En d’autres termes, la souveraineté est la porte d’accès à la langue politique. Cette formule bancale nous rappelle le cas québécois. Evidemment, c’est un cas qui mérite bien plus que ces quelques lignes. Mais l’enthousiasme évoqué pour le référendum écossais n’est pas sans rappeler le référendum québécois de 1995. Le camp souverainiste était passé si près de la victoire. Le Québec était si près de l’indépendance. Encore plus près que l’Ecosse. La corrélation entre le recul des idées souverainistes et celui de la langue politique nous ramène irrémédiablement à ce qui a été évoqué plus haut. D’abord, une illustration nous est offerte sous la forme d’un oxymore. Il s’agit de la devise du Parlement jeunesse du Québec depuis 2010 : « la politique sans parti pris ». A la décharge de ceux qui ont choisi ce mot d’ordre, l’institution était originellement religieuse et son caractère « neutre » est une constante. L’ironie demeure toutefois intacte. Cette fierté affichée s’explique évidemment par la volonté de traiter des sujets de fond sans contraintes partisanes. Il s’agit donc de s’émanciper de ces contraintes, de ne pas s’exprimer sur l’économie en tant que souverainiste par exemple, de faire preuve de pragmatisme. Ensuite, l’illustration de l’ersatz nous a été donnée par le Parti québécois (souverainiste), au pouvoir entre 2012 et 2014 après une dizaine d’années d’absence. Faute de débat sur la souveraineté, le gouvernement a lancé un grand débat autour d’une Charte des valeurs. Un débat sur la laïcité et les signes ostentatoires –et donc le voile et la communauté musulmane– qui n’a abouti qu’à une fragilisation du gouvernement. Mais là encore, la langue politique demeure encore vivante, et il lui arrive encore d’aller à la rescousse d’une autre langue malmenée : le français.

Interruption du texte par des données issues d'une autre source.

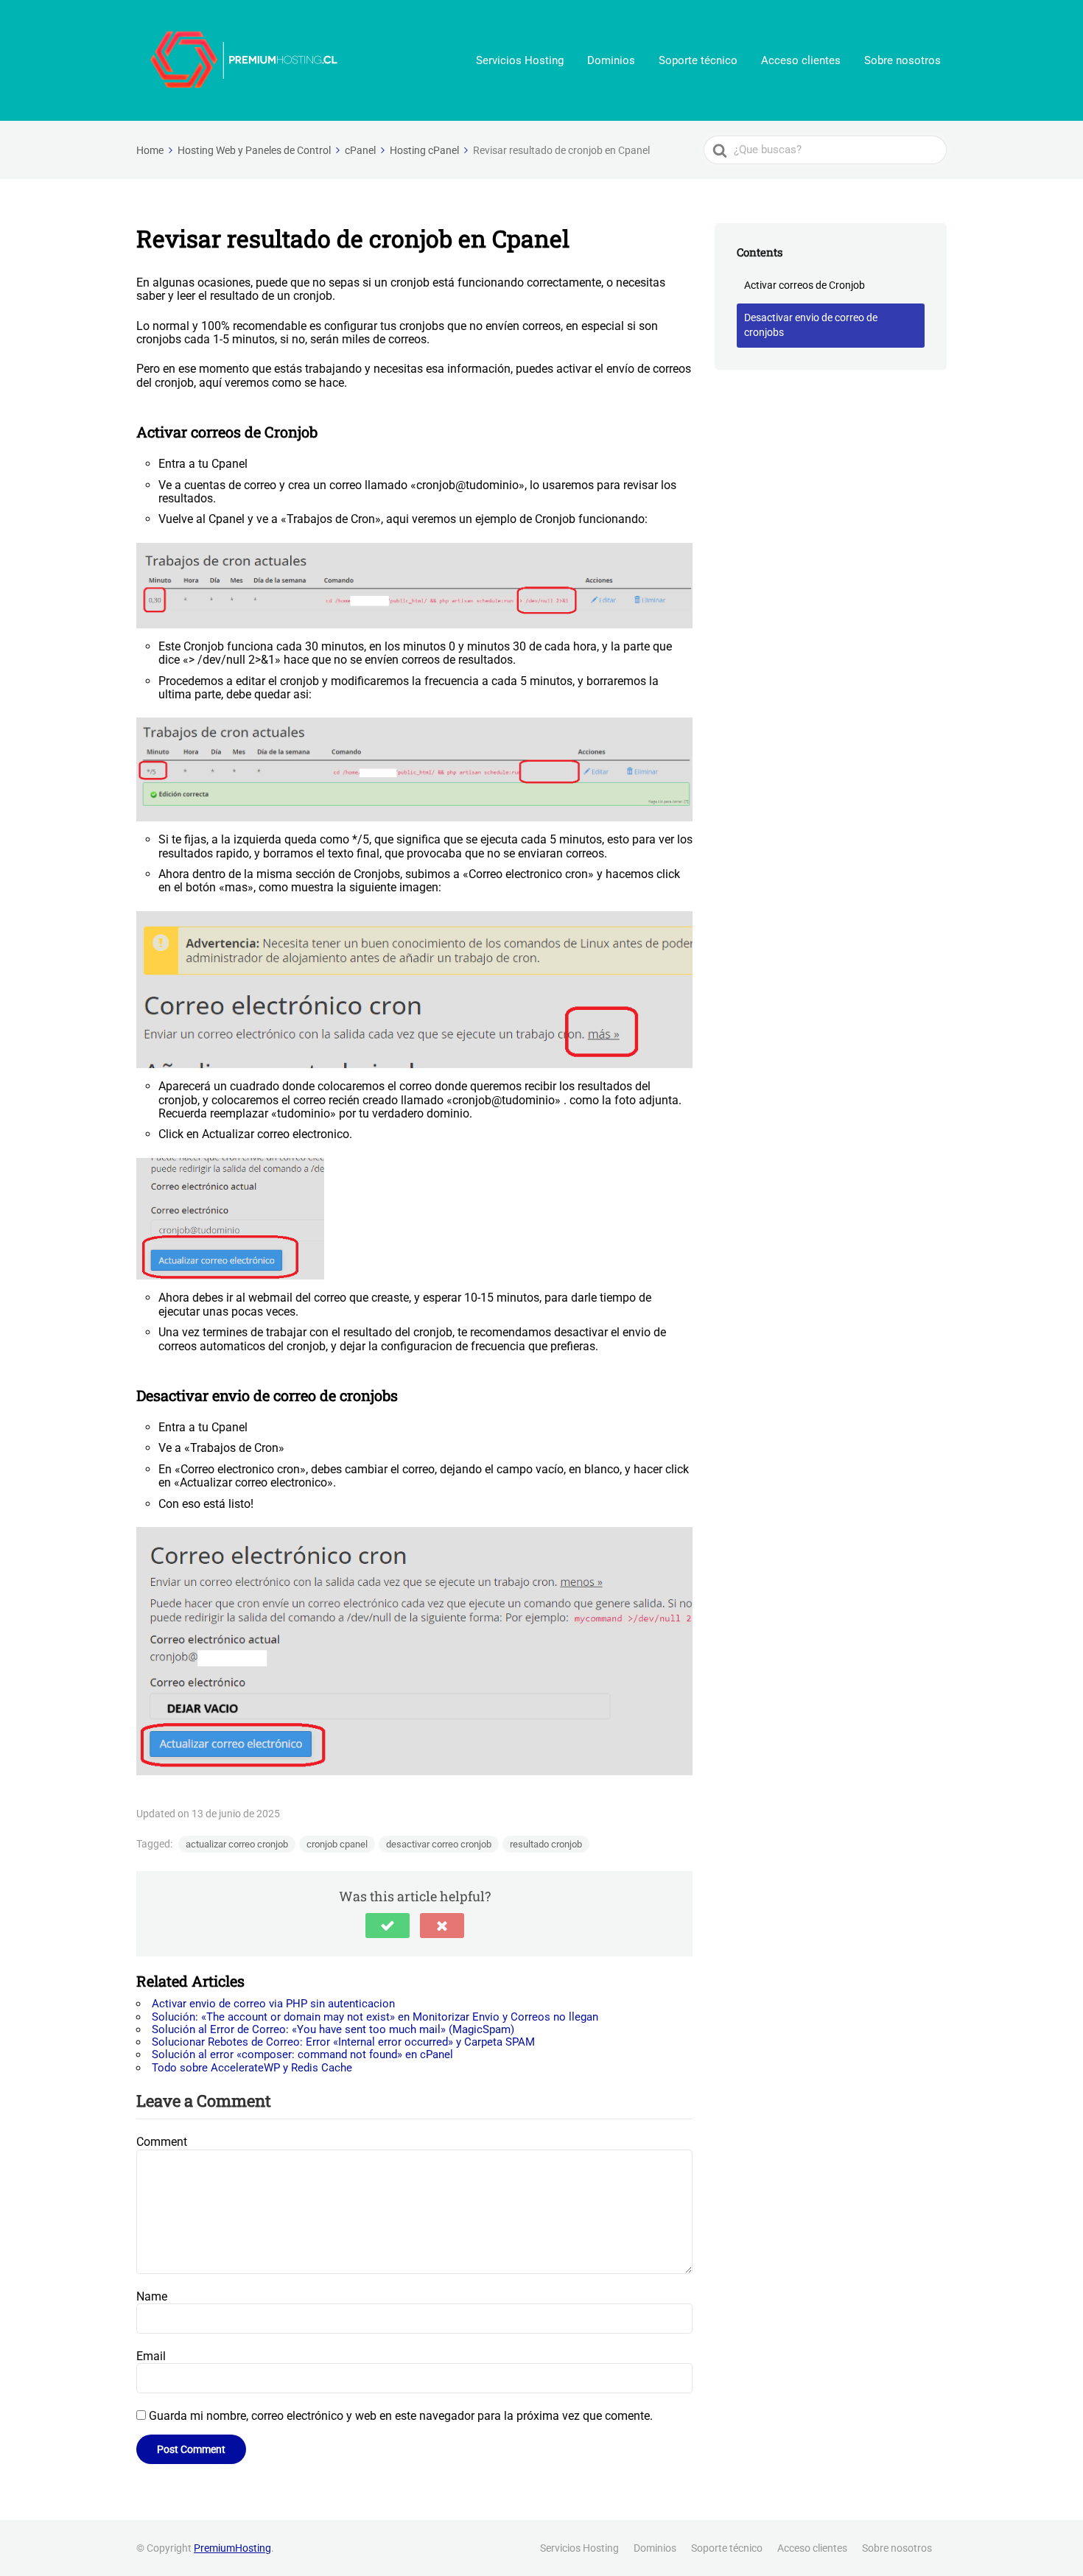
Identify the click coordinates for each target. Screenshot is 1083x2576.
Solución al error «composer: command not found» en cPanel (302, 2054)
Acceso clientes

Le dilemme de la relation à l’Etat
Il y a un peu moins de deux ans, comme il y en a assez peu à la télévision, nous pouvions assister à un brillant échange entre Alain Badiou et Régis Debray. Dans sa critique de la démocratie, Alain Badiou préconisait, pendant une période d’expérimentation, une politique définie à distance de l’Etat. Une politique développée pour elle-même, à l’abri d’une « démocratie officielle » anesthésiante. En bon républicain, Régis Debray ne pouvait alors que rappeler l’importance de l’Etat : « une société sans Etat, c’est une jungle ; quand l’Etat disparaît, apparaissent les mafias et les clergés ». Ces deux points de vue sont aujourd’hui au cœur de la pensée politique. Il suffit d’observer le monde arabe pour se convaincre du caractère inquiétant de la délitescence de l’Etat. La notion de souveraineté demeure étroitement liée à celle d’Etat : imaginer un projet collectif et le réaliser à travers des institutions. Mais encore faut-il que l’Etat n’empêche pas d’imaginer. Et c’est là que le propos de Badiou prend tout son sens, et que le dilemme est de taille : préserver l’Etat pour éviter la jungle ; penser à distance de l’Etat quand l’Etat ne permet plus de penser. Le tout est de sauvegarder la langue politique. Repenser la politique, c’est imaginer ; repolitiser la pensée, c’est pouvoir imaginer.